-- Start Supplied material --

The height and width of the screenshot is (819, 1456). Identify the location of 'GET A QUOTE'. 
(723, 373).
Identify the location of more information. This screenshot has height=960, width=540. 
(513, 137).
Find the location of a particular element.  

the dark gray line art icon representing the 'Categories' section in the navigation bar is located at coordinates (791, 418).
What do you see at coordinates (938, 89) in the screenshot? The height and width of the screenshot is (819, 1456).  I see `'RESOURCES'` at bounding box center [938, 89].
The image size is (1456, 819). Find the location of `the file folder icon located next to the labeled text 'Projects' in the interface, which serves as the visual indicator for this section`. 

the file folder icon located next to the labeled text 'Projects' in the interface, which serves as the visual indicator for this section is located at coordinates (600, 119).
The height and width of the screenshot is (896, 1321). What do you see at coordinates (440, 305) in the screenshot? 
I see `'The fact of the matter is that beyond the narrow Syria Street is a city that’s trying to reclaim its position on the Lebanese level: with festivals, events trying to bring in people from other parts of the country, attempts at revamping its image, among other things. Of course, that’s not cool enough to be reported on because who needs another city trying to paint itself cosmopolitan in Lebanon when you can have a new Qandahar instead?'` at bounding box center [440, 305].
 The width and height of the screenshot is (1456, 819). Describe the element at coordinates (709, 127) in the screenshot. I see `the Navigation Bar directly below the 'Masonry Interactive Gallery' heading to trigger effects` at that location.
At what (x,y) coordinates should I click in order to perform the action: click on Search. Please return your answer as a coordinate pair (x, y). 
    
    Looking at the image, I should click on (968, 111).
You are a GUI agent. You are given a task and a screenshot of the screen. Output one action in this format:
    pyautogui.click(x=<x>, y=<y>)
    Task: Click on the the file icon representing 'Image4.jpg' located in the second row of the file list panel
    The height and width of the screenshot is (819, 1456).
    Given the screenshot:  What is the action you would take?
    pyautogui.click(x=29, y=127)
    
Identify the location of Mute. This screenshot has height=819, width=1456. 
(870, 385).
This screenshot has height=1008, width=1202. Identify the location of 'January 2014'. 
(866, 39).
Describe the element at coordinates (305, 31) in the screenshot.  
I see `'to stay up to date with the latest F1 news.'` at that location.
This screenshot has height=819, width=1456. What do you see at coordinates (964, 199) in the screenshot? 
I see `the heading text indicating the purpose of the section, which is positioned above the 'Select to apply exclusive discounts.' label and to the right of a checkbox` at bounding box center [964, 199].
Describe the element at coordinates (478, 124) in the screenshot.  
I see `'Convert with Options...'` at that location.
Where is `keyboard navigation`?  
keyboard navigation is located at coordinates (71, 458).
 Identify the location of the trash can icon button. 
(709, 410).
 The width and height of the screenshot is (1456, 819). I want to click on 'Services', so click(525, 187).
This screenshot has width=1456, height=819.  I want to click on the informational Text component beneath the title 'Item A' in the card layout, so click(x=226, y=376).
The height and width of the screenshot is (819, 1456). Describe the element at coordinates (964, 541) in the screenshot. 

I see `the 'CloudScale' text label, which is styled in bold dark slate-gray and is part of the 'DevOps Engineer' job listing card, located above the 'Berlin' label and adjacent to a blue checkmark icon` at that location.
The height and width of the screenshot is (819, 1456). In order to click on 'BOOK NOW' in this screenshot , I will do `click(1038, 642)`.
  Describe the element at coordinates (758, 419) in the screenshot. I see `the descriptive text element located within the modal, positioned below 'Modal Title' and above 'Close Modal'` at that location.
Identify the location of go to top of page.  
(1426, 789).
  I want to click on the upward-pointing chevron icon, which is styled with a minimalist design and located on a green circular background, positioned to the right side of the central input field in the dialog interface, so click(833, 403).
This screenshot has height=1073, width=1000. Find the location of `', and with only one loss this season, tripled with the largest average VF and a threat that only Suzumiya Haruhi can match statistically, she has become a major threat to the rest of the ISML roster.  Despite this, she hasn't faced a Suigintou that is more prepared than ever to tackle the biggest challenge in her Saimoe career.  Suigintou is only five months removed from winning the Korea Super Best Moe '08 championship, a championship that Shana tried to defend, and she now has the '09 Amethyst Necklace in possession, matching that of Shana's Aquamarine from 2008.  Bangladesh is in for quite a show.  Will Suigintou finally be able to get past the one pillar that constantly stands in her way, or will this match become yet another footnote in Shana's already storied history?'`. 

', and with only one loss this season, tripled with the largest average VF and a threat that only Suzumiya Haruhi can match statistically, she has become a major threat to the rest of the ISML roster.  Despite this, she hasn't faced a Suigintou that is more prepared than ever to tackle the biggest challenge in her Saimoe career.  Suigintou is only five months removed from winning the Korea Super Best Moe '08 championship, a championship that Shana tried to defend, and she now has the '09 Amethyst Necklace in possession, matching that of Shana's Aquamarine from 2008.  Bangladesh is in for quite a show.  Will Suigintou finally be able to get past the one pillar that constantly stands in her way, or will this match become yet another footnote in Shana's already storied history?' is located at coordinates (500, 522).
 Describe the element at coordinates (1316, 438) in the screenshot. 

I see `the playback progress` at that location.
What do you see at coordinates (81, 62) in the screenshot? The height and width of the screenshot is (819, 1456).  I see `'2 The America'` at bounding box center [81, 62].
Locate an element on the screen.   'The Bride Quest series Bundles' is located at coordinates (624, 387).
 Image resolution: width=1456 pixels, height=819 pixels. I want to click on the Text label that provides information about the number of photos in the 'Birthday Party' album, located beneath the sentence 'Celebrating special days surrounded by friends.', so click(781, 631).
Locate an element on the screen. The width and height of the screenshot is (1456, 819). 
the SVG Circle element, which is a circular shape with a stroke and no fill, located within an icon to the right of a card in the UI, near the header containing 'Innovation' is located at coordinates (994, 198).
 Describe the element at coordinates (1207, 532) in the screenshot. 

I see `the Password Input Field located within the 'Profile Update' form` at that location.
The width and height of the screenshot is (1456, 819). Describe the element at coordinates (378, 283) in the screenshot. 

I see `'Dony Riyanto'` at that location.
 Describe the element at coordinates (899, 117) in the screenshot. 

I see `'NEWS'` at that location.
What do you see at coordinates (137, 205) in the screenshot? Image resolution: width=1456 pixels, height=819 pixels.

-- End Supplied material --

*Request*.
Find every line in the rows above that contains the word "order" and copy each one, treating uppercase and lowercase letters as different.

*Task output*.
At what (x,y) coordinates should I click in order to perform the action: click on Search. Please return your answer as a coordinate pair (x, y). 
The height and width of the screenshot is (819, 1456). In order to click on 'BOOK NOW' in this screenshot , I will do `click(1038, 642)`.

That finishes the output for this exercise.